Stored items
• • • •

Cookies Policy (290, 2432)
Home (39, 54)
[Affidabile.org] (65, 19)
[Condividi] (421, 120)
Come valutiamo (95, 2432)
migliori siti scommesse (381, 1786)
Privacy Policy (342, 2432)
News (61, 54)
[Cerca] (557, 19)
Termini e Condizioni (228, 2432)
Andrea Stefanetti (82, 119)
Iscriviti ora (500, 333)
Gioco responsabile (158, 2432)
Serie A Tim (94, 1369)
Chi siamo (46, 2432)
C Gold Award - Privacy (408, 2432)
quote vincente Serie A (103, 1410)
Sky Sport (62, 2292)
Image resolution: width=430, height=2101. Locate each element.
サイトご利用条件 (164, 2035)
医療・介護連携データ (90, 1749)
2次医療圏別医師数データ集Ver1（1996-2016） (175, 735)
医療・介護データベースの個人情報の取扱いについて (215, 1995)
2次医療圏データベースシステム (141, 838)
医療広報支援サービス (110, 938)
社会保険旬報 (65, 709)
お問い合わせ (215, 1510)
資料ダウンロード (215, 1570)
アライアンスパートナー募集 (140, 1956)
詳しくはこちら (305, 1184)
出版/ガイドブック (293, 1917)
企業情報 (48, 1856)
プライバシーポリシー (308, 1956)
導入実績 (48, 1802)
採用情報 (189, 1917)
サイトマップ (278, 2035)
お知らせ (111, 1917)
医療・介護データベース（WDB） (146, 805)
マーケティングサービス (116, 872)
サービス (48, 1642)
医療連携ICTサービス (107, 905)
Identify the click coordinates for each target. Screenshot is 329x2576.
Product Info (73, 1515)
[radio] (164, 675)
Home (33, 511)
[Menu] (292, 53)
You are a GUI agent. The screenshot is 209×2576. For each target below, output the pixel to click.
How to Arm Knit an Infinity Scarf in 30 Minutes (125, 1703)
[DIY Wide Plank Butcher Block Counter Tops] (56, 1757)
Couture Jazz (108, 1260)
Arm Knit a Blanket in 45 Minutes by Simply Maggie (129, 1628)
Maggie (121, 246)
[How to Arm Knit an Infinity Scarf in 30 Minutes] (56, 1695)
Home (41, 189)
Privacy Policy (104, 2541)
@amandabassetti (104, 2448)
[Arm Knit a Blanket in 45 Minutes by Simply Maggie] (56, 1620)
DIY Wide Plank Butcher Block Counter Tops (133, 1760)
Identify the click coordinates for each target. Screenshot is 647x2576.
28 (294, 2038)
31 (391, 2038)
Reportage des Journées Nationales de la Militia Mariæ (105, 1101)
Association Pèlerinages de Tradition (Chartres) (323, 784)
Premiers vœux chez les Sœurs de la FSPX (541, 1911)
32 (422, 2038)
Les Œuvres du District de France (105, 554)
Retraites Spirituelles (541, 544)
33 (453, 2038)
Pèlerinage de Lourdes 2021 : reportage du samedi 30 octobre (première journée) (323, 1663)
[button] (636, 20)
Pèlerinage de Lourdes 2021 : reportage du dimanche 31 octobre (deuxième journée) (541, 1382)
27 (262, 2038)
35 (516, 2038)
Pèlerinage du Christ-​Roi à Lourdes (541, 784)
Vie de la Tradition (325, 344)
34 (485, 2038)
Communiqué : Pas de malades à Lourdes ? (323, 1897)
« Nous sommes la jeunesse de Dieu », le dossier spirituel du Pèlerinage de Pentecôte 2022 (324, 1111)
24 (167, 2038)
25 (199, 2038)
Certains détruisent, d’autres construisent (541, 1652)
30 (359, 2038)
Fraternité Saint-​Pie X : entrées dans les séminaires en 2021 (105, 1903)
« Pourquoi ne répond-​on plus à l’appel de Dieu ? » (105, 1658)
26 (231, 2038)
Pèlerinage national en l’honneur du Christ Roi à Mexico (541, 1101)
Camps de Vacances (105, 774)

• • • •

(Problem description): Please copy every line from the entries that includes the word "Counter".

(Output for this exercise):
[DIY Wide Plank Butcher Block Counter Tops] (56, 1757)
DIY Wide Plank Butcher Block Counter Tops (133, 1760)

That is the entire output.